§ **YOUR ASSIGNMENT**:
The response should consist only of the lines from the one with "Click the Sensitivity info icon" to the end of the data below, copied exactly and without pictures.

§ **Data excerpts**:
----

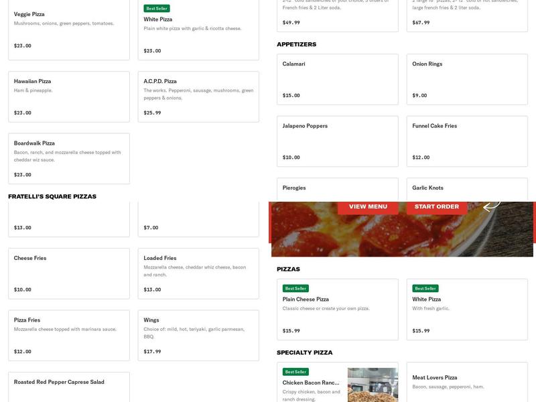536x402 pixels.
Task: Open the Funnel Cake Fries menu item
Action: tap(468, 141)
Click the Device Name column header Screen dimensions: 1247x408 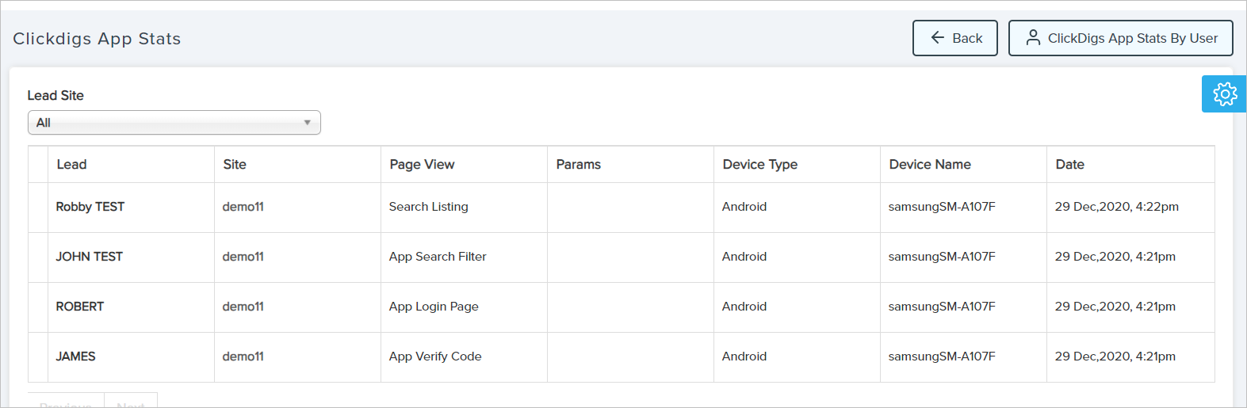click(x=929, y=165)
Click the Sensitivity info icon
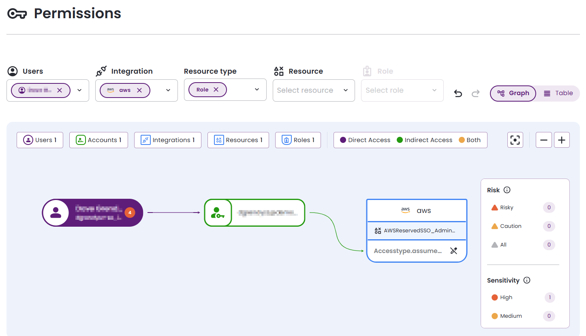Screen dimensions: 586x336 click(x=526, y=280)
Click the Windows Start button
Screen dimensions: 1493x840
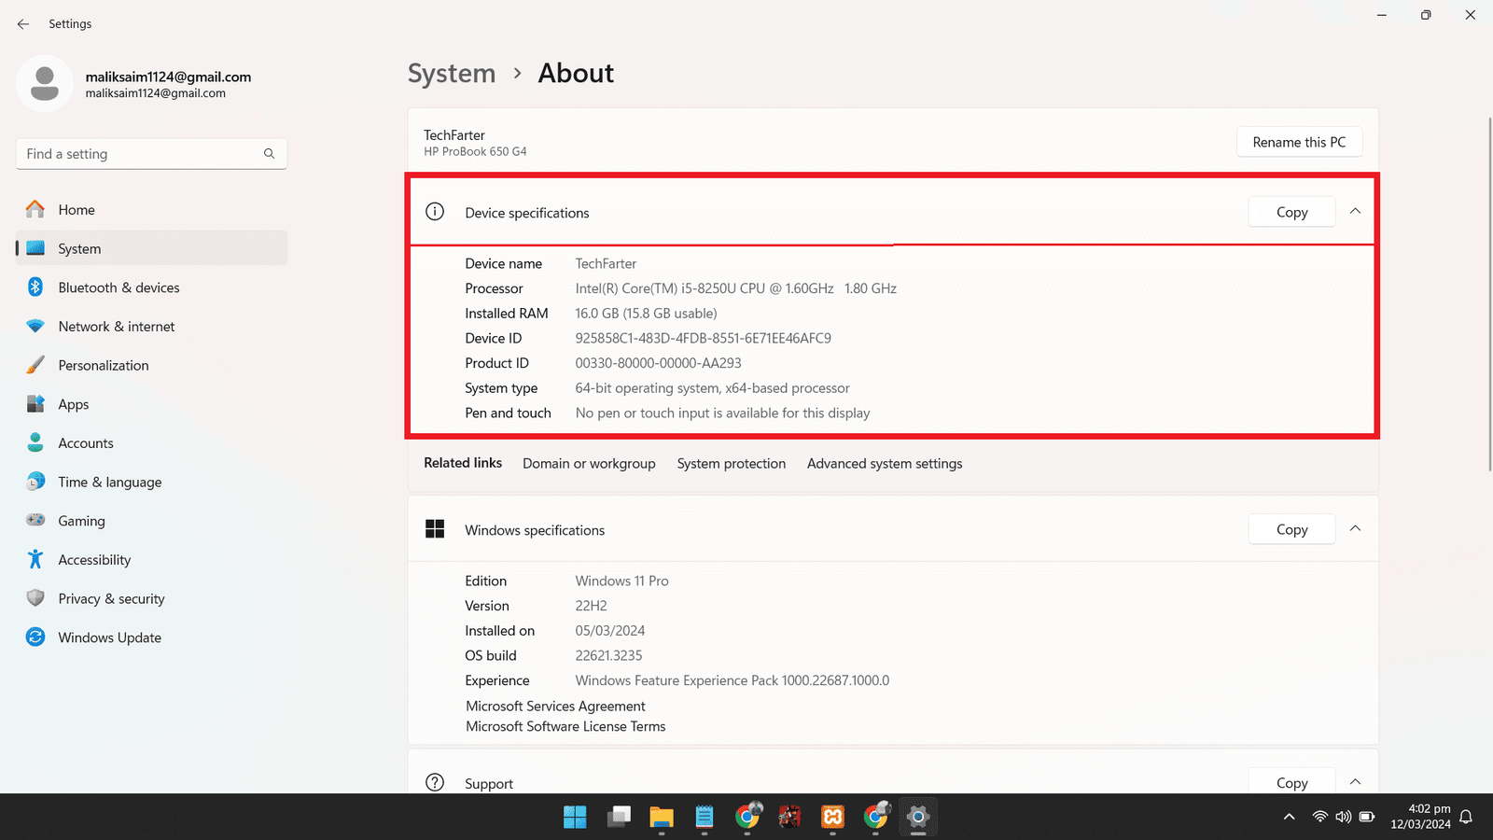(575, 818)
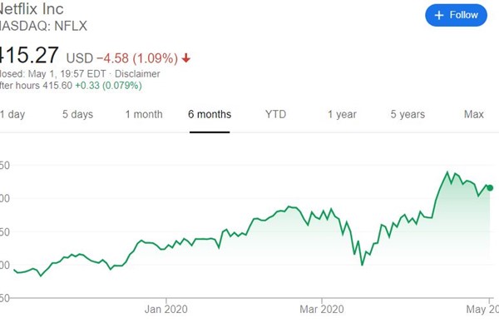The width and height of the screenshot is (499, 333).
Task: Click the Jan 2020 axis marker
Action: click(166, 309)
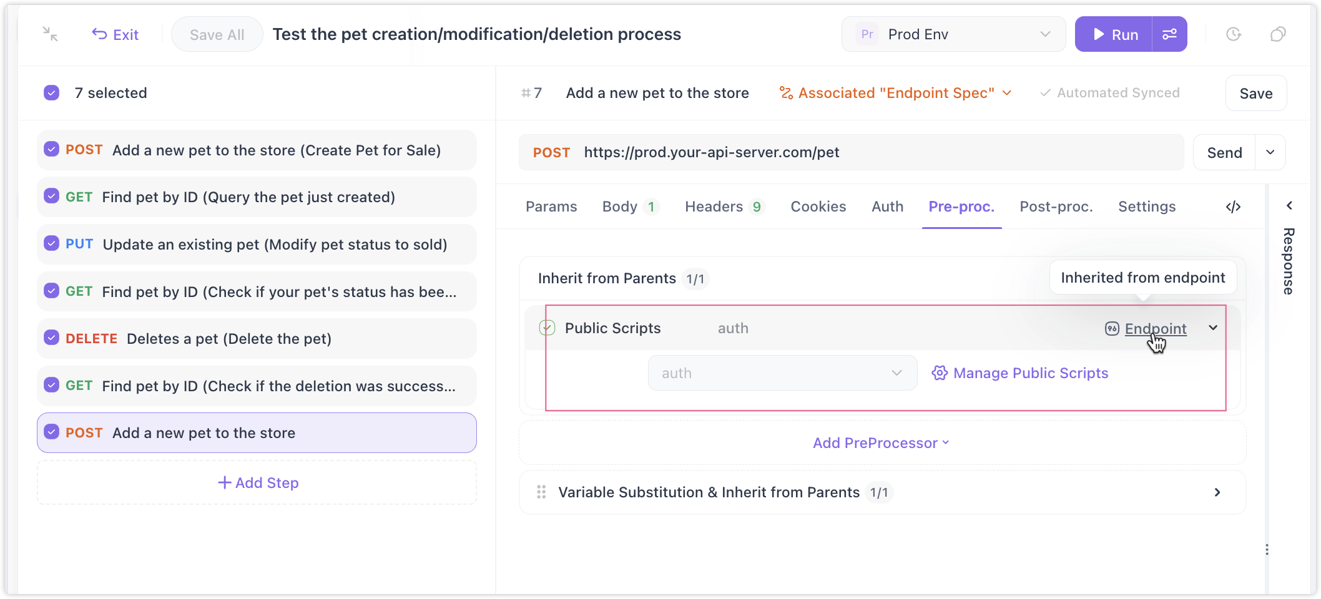The image size is (1321, 599).
Task: Uncheck the DELETE Deletes a pet step
Action: pyautogui.click(x=52, y=338)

----

§ **EXERCISE SOLUTION**:
Click the Sensitivity info icon
Screen dimensions: 586x336 click(x=526, y=280)
Click the Windows Start button
Screen dimensions: 1493x840
(575, 818)
The width and height of the screenshot is (499, 333).
Task: Click the Jan 2020 axis marker
Action: click(166, 309)
The image size is (1321, 599).
Task: Uncheck the DELETE Deletes a pet step
Action: pyautogui.click(x=52, y=338)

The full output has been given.